En grec, le mot même de joie (χαρά) est de la même racine que la grâce (χάρις), l’amour inconditionnel de Dieu. Cela suggère que la joie est un don gratuit, et c’est vrai qu’il est difficile de se forcer à être joyeux, et la joie d’une foule en liesse peut être entraînante, mais comme drogue peut l’être, ce n’est pas vraiment notre joie, ce n’est pas de cette joie là que le Christ nous invite à vivre, à être ici.
Sa joie ne dépend pas de l’ambiance ni de circonstances comme la santé, la réussite, le temps qu’il fait puisqu’à ce moment de la vie de Jésus, tout cela (qui a pourtant de l’importance) ne profite pas à Jésus et qu’à ce moment où il est loin de rigoler, sa joie, la joie dont il nous parle, est complète.
Comment se fait-il que nous ayons parfois un petit peu de mal à ressentir de la vraie joie, et encore plus à la garder vivante, robuste ? C’est peut-être qu’elle est là, et que nous ne regardons pas au bon endroit, que son parfum remplit l’air et que nous n’inspirons pas ?
Ce n’est pas une question de ne pas le vouloir, tout le monde souhaite avoir de la joie. Et ce texte nous dit que nous y avons droit. Ce n’est pas du tout une évidence dans le contexte de l’époque. Le célébrissime Homère, au VIIIe siècle avant Jésus-Christ, raconte que les dieux se réservent les délices de l’ambroisie, et malheur à celui qui, comme le demi-dieu Tantale, est pris à dérober de ce met divin pour l’offrir aux humains. La Bible affirme au contraire que Dieu veut donner à l’humain le meilleur, il crée pour lui l’Éden, le « jardin des délices », et Dieu descend régulièrement pour nous accompagner, voir où nous en sommes, nous offrant ainsi une large dose de liberté mais sans indifférence.
Nous sommes dans le jardin des délices nous dit Jésus, Dieu nous offre sa joie, la mettant à portée de nos mains, de notre bouche, pour en vivre.
Où se situe le problème, alors ? Peut-être que nous ne regardons pas au bon niveau de la réalité. Nous sommes très concentrés sur les objets, ils nous semblent être la réalité solide et vraie. Cette parabole de la vraie vigne de l’Évangile selon Jean nous invite à porter notre attention plutôt sur la vie et la qualité d’être comme étant le lieu d’un réel plus solide, plus véritable, et que c’est dans ce registre-là que nous vivons la joie de Dieu.
Il me semble qu’il y a 3 réalités importantes soulignées dans cette parabole de la vraie vigne. trois réalités que je vous propose de repérer grâce à l’approche de Whitehead (Mode de pensée 202-210), très important mathématicien, philosophe et théologien du début du XXe siècle, fils de pasteur aussi, et qui est à l’origine des théologies du processus (process theology).

● ● ● ● ●

_Consigne_.
Répondez brièvement d'après le passage sur la joie :
1. Avec quel mot grec le mot « joie » (χαρά) partage-t-il sa racine ?
2. À quel siècle le passage situe-t-il Homère ?
3. De quelles théologies Whitehead est-il à l'origine ?
Le matériel placé ensuite provient d'une autre source.

_Lignes de données_.

● ● ● ● ●

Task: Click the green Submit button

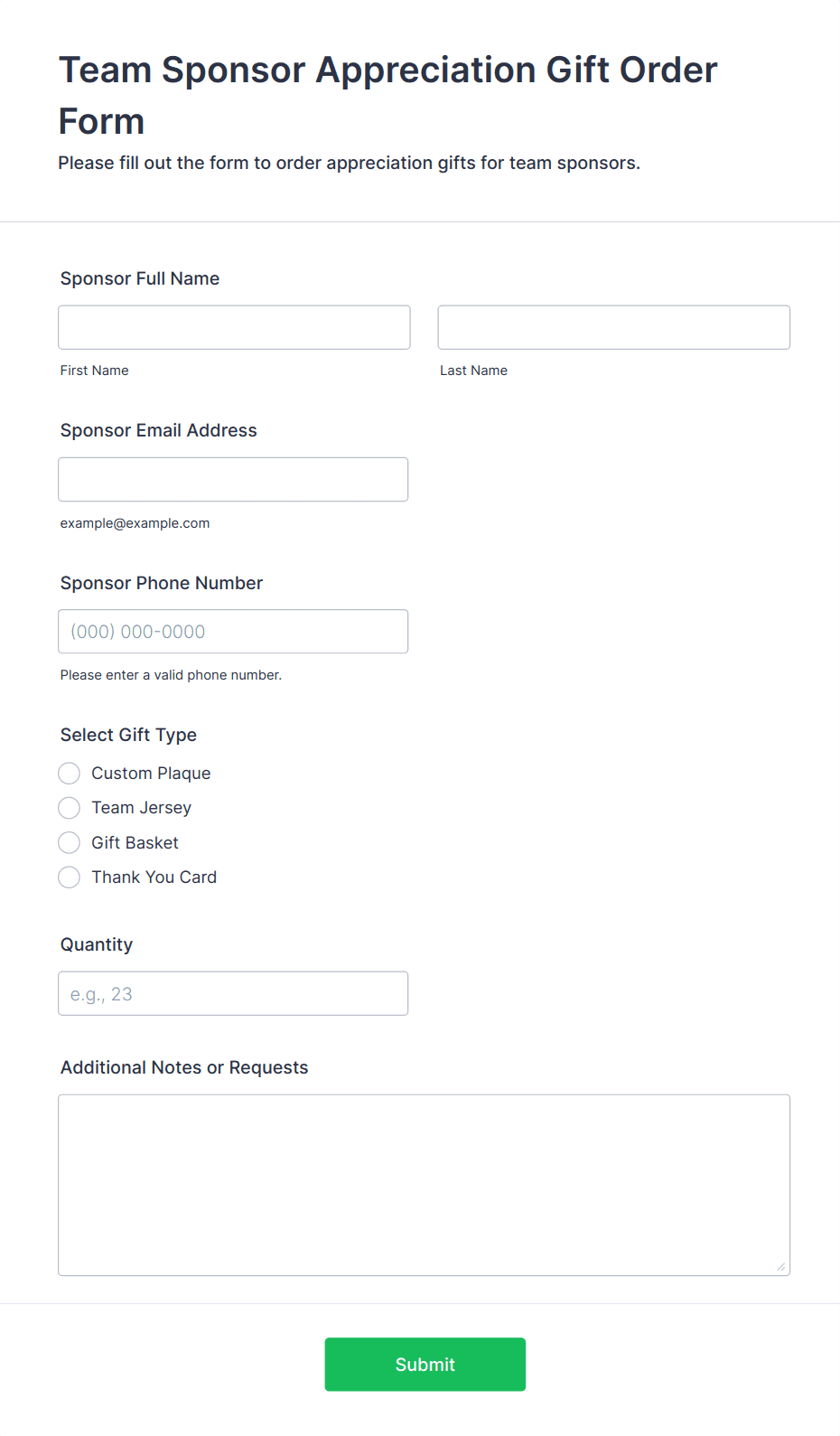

● ● ● ● ●

_Corrigé détaillé_.
1. Avec le mot désignant la grâce (χάρις).
2. Au VIIIe siècle avant Jésus-Christ.
3. Des théologies du processus (process theology).